Of course, Walitt has been promoting the lumping of ME and Fibromyalgia for many years (see Part 1).
There is a pronounced difference between studying effort in ME, which has been maligned by NIH and other federal health agencies as merely fatiguing for decades, and diseases such as Cancer, Multiple Sclerosis, or Rheumatoid Arthritis, which are not at risk of being distilled down to fatigue.
NIH’s reductionist focus on fatigue is tantamount to grasping the tail of an elephant and insisting one is holding a snake. There is a vast body of ME research on which NIH could have built in lieu of testing for effort if it had not been for NIH’s pathological and deceptive fixation on fatigue. ME is a complex disease that presents with many disabling symptoms. It is not mainly characterized by fatigue but rather by the persistent expression of the profound and often severe, complex dysregulation of multiple bodily systems, including, but not limited to, the immune, neurological, cardiovascular, and endocrine systems; energy metabolism, production, and transport systems; the Hypothalamic-Pituitary-Adrenal Axis; and other systems. Fatigue is a symptom, not the symptom.

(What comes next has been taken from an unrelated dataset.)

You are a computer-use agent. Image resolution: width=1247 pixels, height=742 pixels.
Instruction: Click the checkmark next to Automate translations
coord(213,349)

As fatigue is not at the driving factor or core symptom of ME, curing or treating fatigue in ME would leave patients still disabled just like curing or treating fatigue in cancer would still lead to the death of most cancer patients in the absence of a treatment that stops the abnormal growth of cells. The following signs and symptoms have been well established in ME. This non-exhaustive list is based mainly on the ME:ICC and the Myalgic Encephalomyelitis International Consensus Primer for Medical Practitioners authored by expert clinicians and scientists in the field of ME.
With respect to issues with muscle strength after exertion, they are much more likely a protective downstream response designed to keep the body from being damaged by further exertion than they are the result of a miscalculation of effort. And if that is the case, then treatment with medication that affects neurotransmitters, such as dopamine and norepinephrine, in an attempt to impact the valuation center in the brain that deals with effort-based decision-making—the unconvincingly purported impetus of NIH’s effort inquiry in this study (see above under “NIH’s Attempt to Justify the Effort Testing—Parkinson’s Disease Study”)—are likely to be harmful as it will cause patients to override their limits. That is why treatments with stimulants such as Ritalin (affecting dopamine and norepinephrine levels) or caffeine tablets (impacting dopamine, glutamate, and GABA) tend to have horrid long-term outcomes in the ME population not unlike modalities such as the Lightning Process that indoctrinate patients into ignoring their limits.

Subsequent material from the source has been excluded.